Sunday, December 8, 2019

U.S. Supreme Court decision upholds Texas' district maps


By Elizabeth Alt | Jul 2, 2018


WASHINGTON – The U.S. Supreme Court recently released a court opinion to uphold the majority of Texas’ House and Congressional district maps, ending the years-long debate over whether Texas’ legislatures intentionally drew districts to discriminate against minorities.

The Supreme Court upheld 10 of the 11 district maps, finding that House District 90 in Fort Worth used race as a determining factor when deciding the district boundaries and was a racial gerrymander.

Attorney General Ken Paxton released a statement June 25 on his website applauding the recent Supreme Court decision that found there was not enough evidence that Texas Legislature “acted in bad faith” when it adopted the district maps.

“I’m grateful that the U.S. Supreme Court restored the rule of law to the redistricting process," Paxton said in a release. "The court rightly recognized that the Constitution protects the right of Texans to draw their own legislative districts and rejected the misguided efforts by unelected federal judges to wrest control of Texas elections from Texas voters.”

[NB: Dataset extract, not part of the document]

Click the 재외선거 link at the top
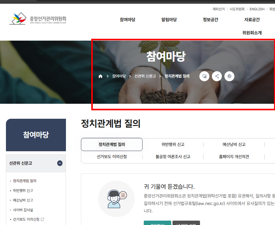The image size is (275, 225). (x=219, y=9)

In 2017, Paxton appealed a San Antonio federal district court ruling that invalidated the same district maps they drew in 2012.

Texas’ district maps have been in the courts since 2011 when Texas redrew maps to allow for population growth. The Washington, D.C. court ordered the San Antonio District Court to draw interim district maps amid allegations that Texas’ maps violated the minority protection standards set forth in the Voting Rights Act.  

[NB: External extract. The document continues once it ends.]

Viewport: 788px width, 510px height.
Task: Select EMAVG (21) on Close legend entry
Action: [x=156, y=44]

Texas legislature adopted the interim maps drawn for the 2012 elections, but Texas voters and minority rights groups challenged the maps, claiming they still did not comply with the Voting Rights Act. In 2013, the Supreme Court struck down the preclearance requirement of the Voting Rights Act which required states, including Texas, to submit to federal oversight when making any electoral changes.

In 2017 the San Antonio federal district court issued a ruling that found several of Texas’ House and Congressional district maps were “tainted by discrimination against voters of color.”

Paxton requested a review, claiming that “allowing maps to be redrawn would throw the Texas election deadlines into chaos for the second time this decade,” the press release states.

The Supreme Court ordered a stay of the lower court ruling that allowed Texas to use the interim maps for the upcoming elections.

“This is a huge win for the Constitution, Texas, and the democratic process. Once again, Texans have the power to govern themselves,” Paxton said in the release.